Coopération et souveraineté D'environ 40 pages, le "favorise la coopération internationale en matière de migration entre tous les acteurs compétents, sachant qu'aucun État ne peut gérer seul la question des migrations". Il "respecte la souveraineté des États et les obligations que leur fait le droit international". "Les migrations ont indéniablement des répercussions très différentes et parfois imprévisibles sur nos pays ainsi que sur les communautés et les migrants et leur famille". Mais "il est crucial que nous ne nous laissions pas diviser et que nous restions unis face aux difficultés que posent les migrations internationales et aux occasions qu'elles offrent". "Les migrations font partie intégrante de la mondialisation, reliant entre elles les sociétés d'une même région et d'une région à l'autre et faisant de nous tous des pays d'origine, de transit et de destination", affirme aussi le document.

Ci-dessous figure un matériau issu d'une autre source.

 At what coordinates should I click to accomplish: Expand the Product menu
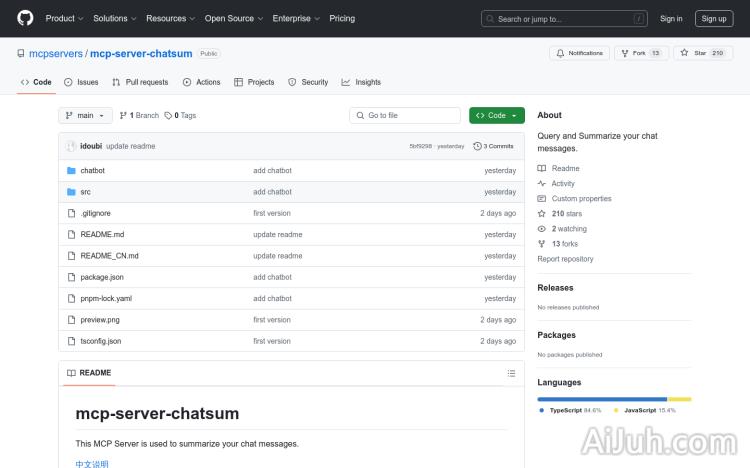click(x=63, y=18)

Objectifs du pacte "Grâce à cette démarche globale, nous comptons faciliter des migrations sûres, ordonnées et régulières, tout en réduisant l'incidence et les répercussions négatives de la migration irrégulière grâce à la coopération internationale et à l'ensemble de mesures proposées dans le présent Pacte mondial". "La migration ne devrait jamais être un acte désespéré. Lorsque c'est le cas, nous devons coopérer en vue de répondre aux besoins des migrants en situation de vulnérabilité et de résoudre les problèmes qui se posent. Nous devons oeuvrer de concert pour créer des conditions qui permettent aux communautés et aux individus de vivre en sécurité et dans la dignité dans leur propre pays". Le Pacte détaille 23 objectifs. Parmi eux: "lutter contre les facteurs négatifs et les problèmes structurels qui poussent des personnes à quitter leur pays d'origine", "sauver des vies", "renforcer l'action transnationale face au trafic de migrants", "ne recourir au placement en rétention administrative des migrants qu'en dernier ressort", ou "assurer l'accès des migrants aux services de base".
Mise en œuvre "Nous mettrons en œuvre le Pacte mondial en coopérant aux niveaux bilatéral, régional et multilatéral et en donnant un nouveau souffle au partenariat mondial, dans un esprit de solidarité", indique le texte. "Nous décidons, en nous inspirant des initiatives existantes, de créer un mécanisme de renforcement des capacités au sein du système des Nations unies, dont le rôle sera d'appuyer les efforts déployés par les États membres pour mettre en œuvre le Pacte mondial". Les signataires s'engagent aussi à créer "une plateforme mondiale de connaissances qui servira de source publique de données en ligne" sur les migrations, ainsi qu'un "réseau des Nations unies consacré aux migrations" confié à l'Organisation internationale pour les migrations.